- Task to complete:
Gather every line in the records below that contains the string "computer", and copy each such line. Matching is case-sensitive.

:::

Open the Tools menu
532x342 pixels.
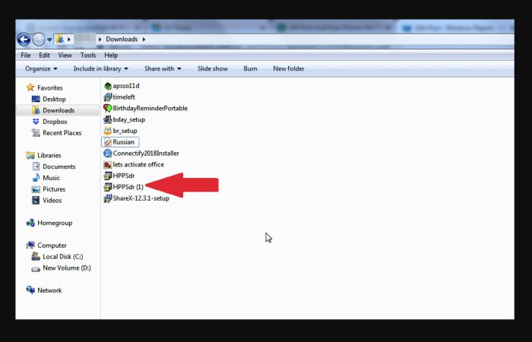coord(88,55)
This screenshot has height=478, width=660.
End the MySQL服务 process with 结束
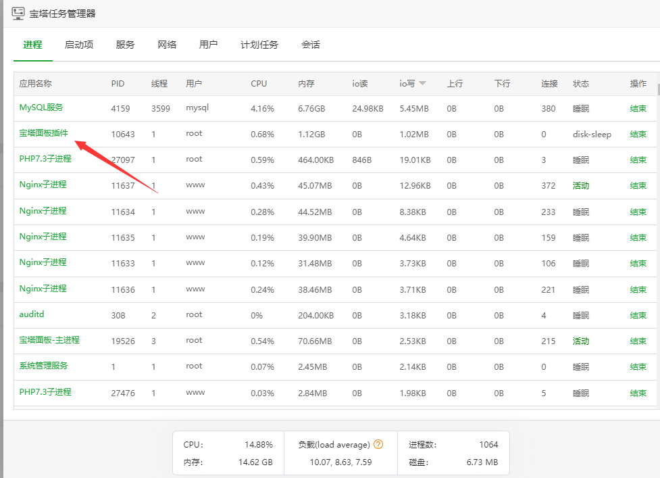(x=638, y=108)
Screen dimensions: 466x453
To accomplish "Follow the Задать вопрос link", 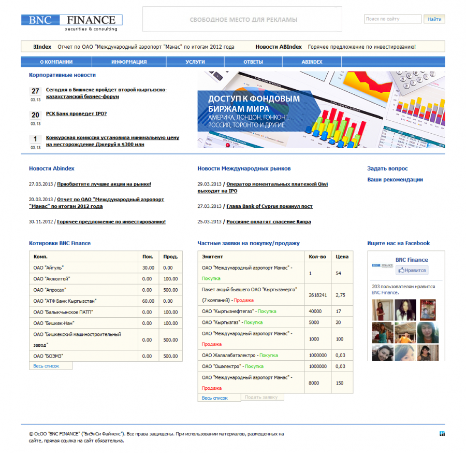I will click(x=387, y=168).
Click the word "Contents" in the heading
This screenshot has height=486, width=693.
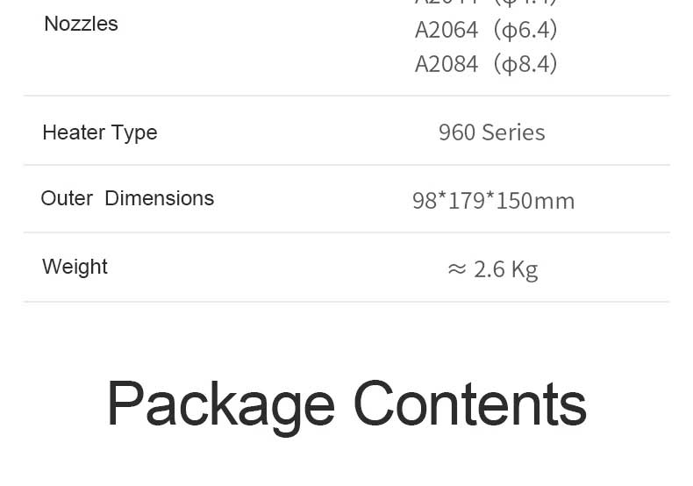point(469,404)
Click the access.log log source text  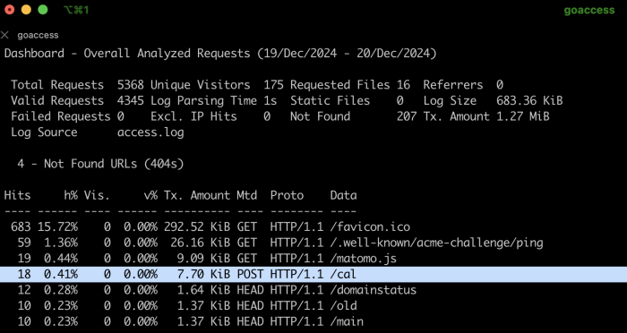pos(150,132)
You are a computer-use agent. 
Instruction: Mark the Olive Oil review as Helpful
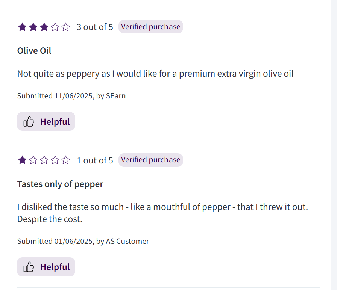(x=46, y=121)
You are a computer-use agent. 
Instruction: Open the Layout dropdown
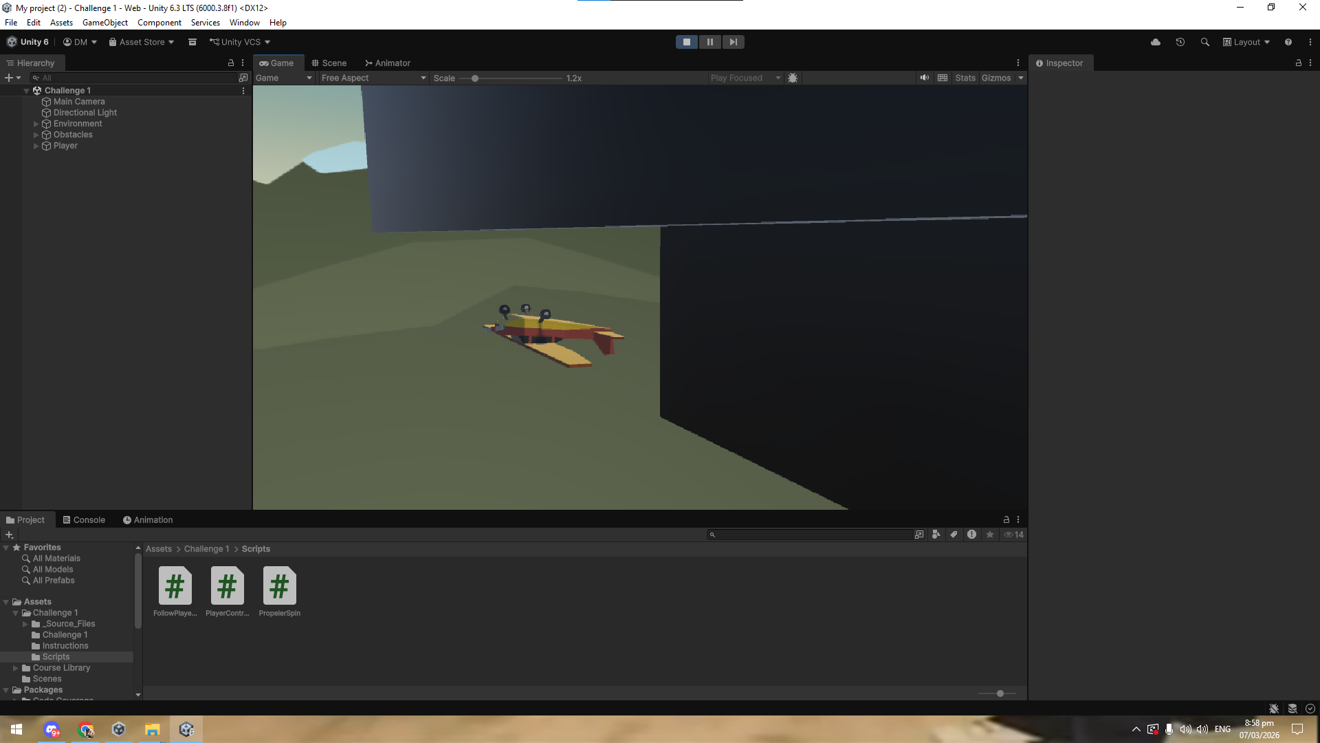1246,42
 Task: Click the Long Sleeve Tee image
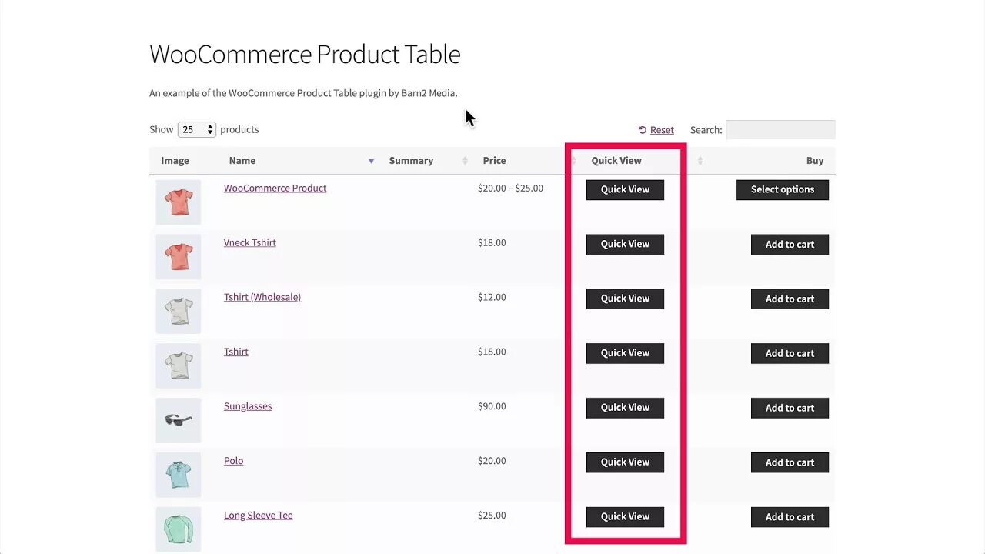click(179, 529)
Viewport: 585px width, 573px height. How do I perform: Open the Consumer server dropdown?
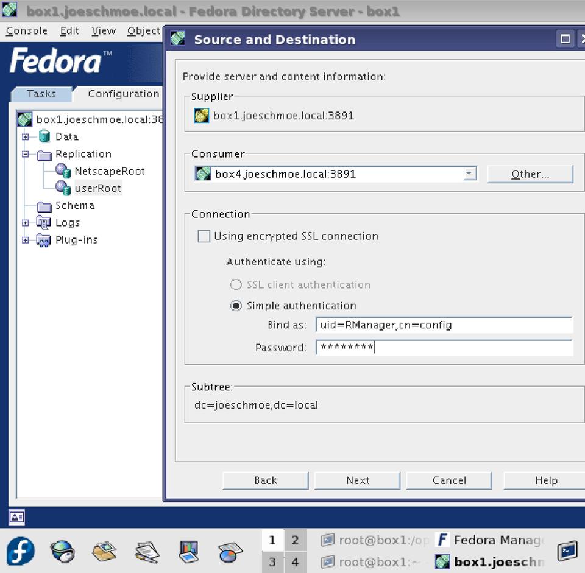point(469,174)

:::

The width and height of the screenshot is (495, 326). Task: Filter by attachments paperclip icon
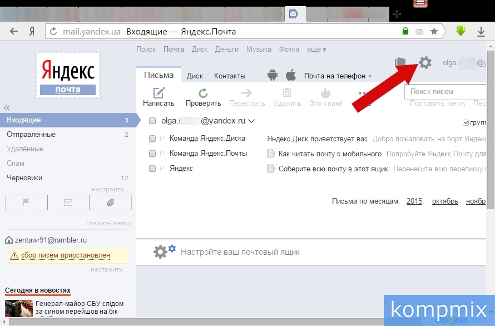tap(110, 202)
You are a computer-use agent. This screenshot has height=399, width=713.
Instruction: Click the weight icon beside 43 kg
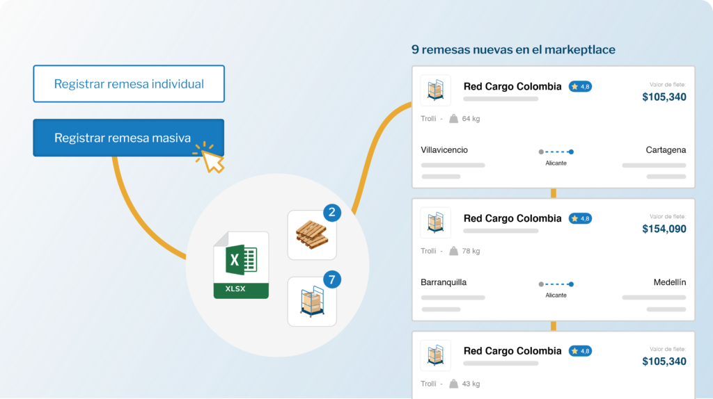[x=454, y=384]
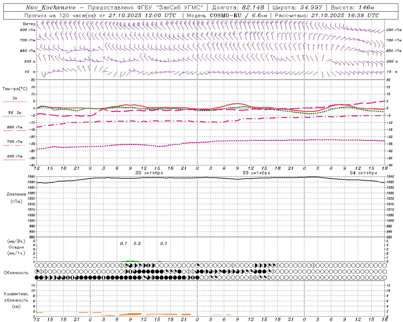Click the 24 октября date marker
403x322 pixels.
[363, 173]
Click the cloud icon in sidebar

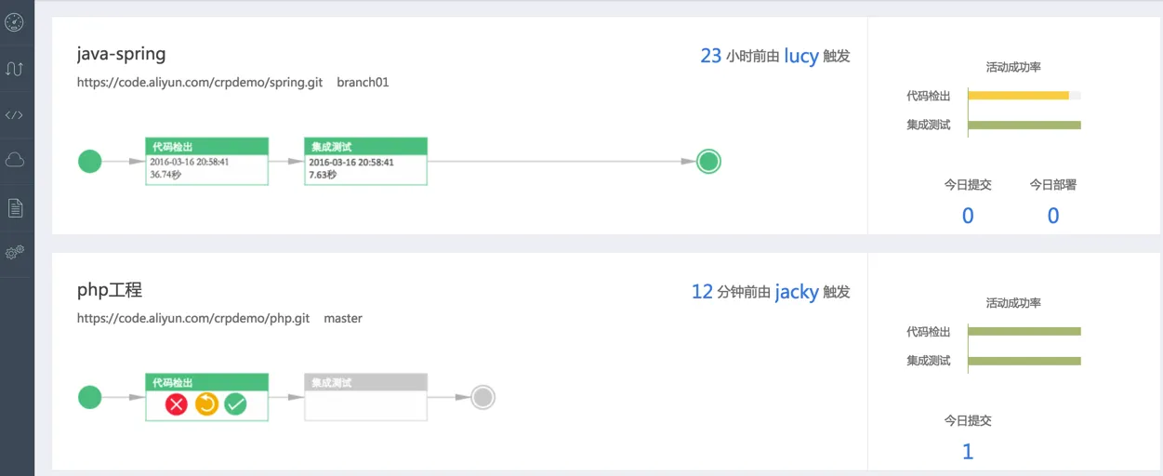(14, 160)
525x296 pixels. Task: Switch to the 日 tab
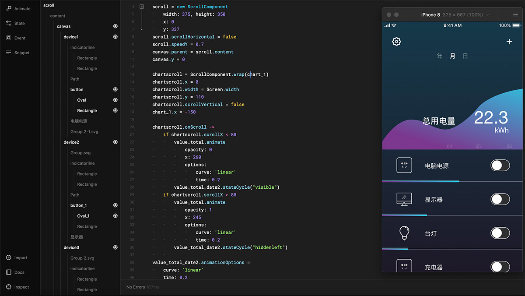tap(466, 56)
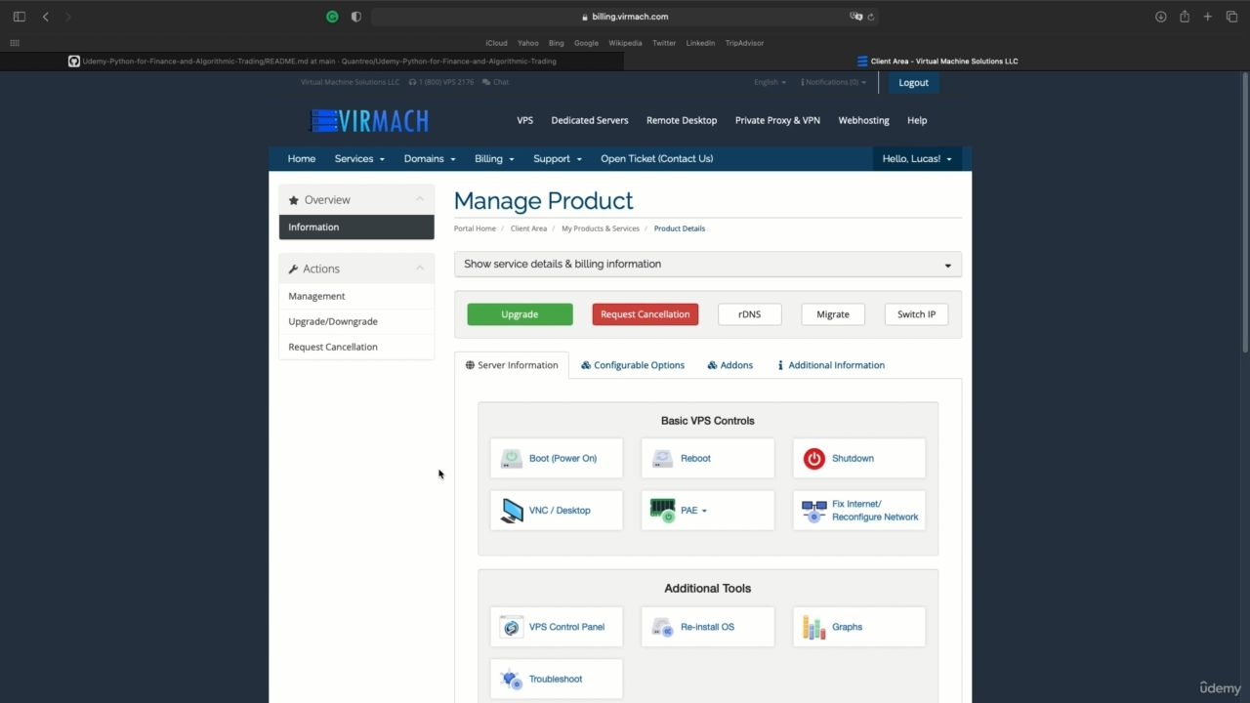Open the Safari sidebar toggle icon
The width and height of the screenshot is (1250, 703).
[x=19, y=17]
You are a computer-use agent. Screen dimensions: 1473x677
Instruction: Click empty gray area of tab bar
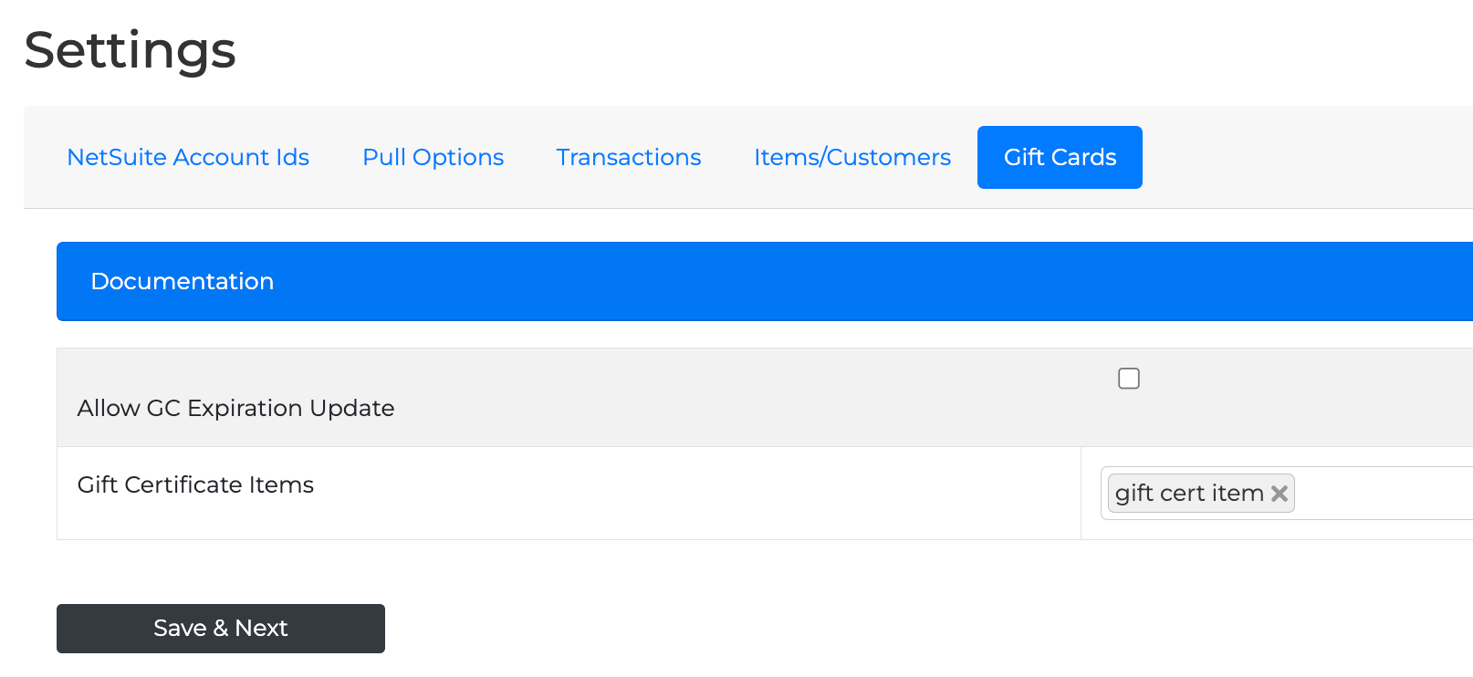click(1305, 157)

:::

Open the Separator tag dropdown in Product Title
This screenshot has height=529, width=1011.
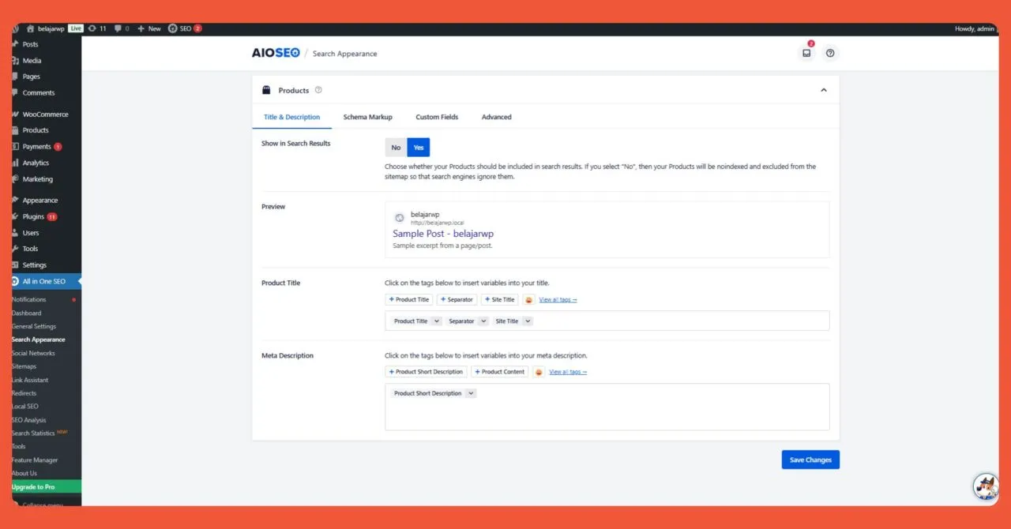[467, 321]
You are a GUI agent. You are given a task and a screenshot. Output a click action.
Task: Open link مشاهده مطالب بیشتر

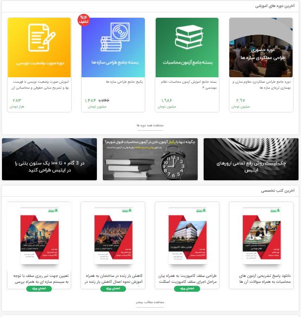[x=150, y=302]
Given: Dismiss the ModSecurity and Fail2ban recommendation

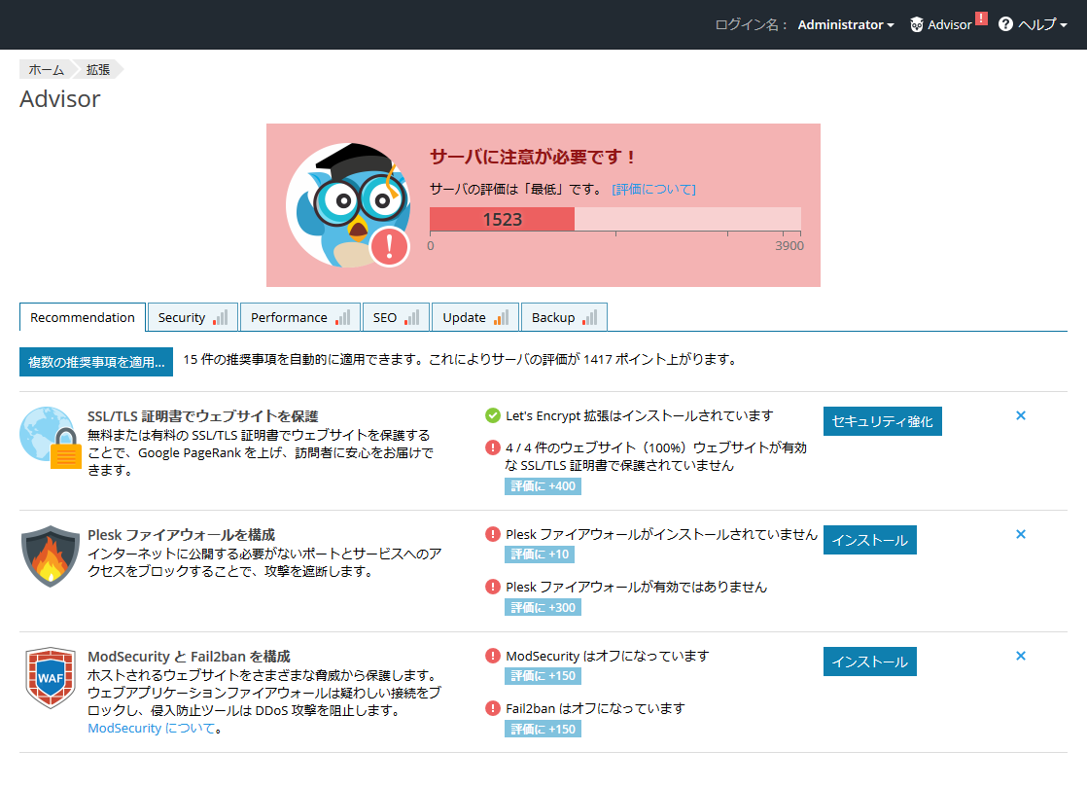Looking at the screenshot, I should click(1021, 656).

:::

- Solution to the exercise:
You are a computer-use agent. 
You are a computer-use agent. 
You are a computer-use agent. This screenshot has height=399, width=713.
You are a computer-use agent. Screen dimensions: 1473x677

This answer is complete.